- **Stated exercise**:
Pick out every line of the items below that contains the word "resolution", and copy each one.
===
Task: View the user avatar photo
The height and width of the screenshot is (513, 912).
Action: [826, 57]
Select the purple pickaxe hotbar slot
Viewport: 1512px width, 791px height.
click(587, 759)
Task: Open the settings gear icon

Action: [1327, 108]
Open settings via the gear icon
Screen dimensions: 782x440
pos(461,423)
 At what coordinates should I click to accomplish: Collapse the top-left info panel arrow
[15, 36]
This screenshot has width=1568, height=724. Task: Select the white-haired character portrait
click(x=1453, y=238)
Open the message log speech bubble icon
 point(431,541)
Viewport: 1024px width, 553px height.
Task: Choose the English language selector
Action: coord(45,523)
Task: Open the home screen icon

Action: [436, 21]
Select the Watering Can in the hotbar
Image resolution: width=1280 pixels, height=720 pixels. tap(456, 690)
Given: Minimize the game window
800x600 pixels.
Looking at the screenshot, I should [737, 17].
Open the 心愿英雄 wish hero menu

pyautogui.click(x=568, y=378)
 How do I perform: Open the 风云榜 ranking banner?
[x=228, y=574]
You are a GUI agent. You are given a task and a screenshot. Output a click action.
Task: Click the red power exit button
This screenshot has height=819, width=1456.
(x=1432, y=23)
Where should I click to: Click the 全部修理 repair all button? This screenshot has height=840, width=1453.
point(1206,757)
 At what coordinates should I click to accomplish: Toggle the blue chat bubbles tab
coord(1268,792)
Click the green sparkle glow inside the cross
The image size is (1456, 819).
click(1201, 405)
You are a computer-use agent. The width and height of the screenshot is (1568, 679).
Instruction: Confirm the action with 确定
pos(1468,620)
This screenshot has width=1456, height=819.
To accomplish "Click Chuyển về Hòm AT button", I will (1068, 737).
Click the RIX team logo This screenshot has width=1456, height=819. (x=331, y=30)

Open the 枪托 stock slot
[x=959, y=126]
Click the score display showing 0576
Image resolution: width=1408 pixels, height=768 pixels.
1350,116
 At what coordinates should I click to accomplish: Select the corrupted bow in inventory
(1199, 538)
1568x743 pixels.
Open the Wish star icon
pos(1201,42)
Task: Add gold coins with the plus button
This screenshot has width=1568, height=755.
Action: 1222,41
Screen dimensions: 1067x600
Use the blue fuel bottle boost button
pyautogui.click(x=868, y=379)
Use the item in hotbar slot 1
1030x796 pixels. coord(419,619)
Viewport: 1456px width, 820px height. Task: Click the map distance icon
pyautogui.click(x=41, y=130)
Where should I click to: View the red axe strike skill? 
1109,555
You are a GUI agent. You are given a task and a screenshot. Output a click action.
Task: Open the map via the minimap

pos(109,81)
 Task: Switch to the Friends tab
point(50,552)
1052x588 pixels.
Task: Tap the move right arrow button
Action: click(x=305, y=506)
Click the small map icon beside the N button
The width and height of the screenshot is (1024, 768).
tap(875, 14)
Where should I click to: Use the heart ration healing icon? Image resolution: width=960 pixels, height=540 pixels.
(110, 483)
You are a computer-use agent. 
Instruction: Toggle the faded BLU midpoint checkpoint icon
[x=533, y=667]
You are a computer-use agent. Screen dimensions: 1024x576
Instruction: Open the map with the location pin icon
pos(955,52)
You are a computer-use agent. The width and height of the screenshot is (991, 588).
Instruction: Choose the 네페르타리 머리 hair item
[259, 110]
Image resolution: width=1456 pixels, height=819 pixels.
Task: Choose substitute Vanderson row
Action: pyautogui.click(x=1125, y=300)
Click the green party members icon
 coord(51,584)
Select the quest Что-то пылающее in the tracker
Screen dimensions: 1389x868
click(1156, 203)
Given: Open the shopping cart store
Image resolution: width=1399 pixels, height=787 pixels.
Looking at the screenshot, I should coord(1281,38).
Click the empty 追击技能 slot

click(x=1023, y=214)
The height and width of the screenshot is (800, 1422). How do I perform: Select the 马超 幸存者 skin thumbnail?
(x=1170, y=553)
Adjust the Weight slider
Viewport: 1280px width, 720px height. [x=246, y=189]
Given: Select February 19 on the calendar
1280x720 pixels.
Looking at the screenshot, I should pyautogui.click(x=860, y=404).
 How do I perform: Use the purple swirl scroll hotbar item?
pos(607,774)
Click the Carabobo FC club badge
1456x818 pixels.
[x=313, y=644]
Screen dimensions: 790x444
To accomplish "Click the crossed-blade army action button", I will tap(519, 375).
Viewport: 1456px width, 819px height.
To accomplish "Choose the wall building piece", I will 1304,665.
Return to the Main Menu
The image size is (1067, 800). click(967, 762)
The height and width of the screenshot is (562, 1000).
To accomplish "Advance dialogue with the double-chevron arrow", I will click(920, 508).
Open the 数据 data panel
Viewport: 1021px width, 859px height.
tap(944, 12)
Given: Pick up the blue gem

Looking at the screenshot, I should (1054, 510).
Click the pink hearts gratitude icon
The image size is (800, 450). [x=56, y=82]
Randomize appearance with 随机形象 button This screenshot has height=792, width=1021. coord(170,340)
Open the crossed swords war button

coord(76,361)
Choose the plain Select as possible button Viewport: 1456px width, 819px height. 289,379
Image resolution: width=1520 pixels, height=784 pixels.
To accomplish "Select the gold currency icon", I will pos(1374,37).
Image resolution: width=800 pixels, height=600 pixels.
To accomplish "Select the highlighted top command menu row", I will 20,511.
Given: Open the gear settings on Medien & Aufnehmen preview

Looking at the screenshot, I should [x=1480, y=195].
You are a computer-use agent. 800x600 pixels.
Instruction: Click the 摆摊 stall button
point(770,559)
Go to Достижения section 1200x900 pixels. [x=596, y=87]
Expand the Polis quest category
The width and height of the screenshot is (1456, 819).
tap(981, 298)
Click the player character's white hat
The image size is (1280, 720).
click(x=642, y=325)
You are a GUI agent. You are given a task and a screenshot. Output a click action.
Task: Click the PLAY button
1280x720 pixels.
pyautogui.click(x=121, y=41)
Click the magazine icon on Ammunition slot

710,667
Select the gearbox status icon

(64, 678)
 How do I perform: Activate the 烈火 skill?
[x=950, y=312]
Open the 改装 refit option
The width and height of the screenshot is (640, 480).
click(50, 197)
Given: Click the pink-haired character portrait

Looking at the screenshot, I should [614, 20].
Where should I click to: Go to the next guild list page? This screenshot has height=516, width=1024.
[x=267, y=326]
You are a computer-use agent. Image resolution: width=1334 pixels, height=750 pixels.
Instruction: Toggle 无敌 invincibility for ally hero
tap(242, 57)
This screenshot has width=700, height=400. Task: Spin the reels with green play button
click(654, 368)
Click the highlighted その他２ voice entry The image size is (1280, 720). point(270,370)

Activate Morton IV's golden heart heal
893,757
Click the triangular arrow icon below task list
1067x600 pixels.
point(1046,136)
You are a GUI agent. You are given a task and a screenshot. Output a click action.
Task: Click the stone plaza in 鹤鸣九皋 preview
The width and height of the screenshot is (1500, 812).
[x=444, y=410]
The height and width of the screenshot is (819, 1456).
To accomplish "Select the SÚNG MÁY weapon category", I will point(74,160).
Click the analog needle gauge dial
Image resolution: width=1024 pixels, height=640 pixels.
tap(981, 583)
===
- **Answer to this exercise**:
Image resolution: width=1280 pixels, height=720 pixels. tap(456, 690)
Image resolution: width=1408 pixels, height=768 pixels.
Where should I click to: Use the heart ration healing icon? Image resolution: width=960 pixels, height=540 pixels.
Image resolution: width=1456 pixels, height=819 pixels.
Image resolution: width=1399 pixels, height=787 pixels.
Image resolution: width=1520 pixels, height=784 pixels.
Image resolution: width=800 pixels, height=600 pixels.
You are a computer-use agent. Image resolution: width=1334 pixels, height=750 pixels.
Image resolution: width=1024 pixels, height=640 pixels.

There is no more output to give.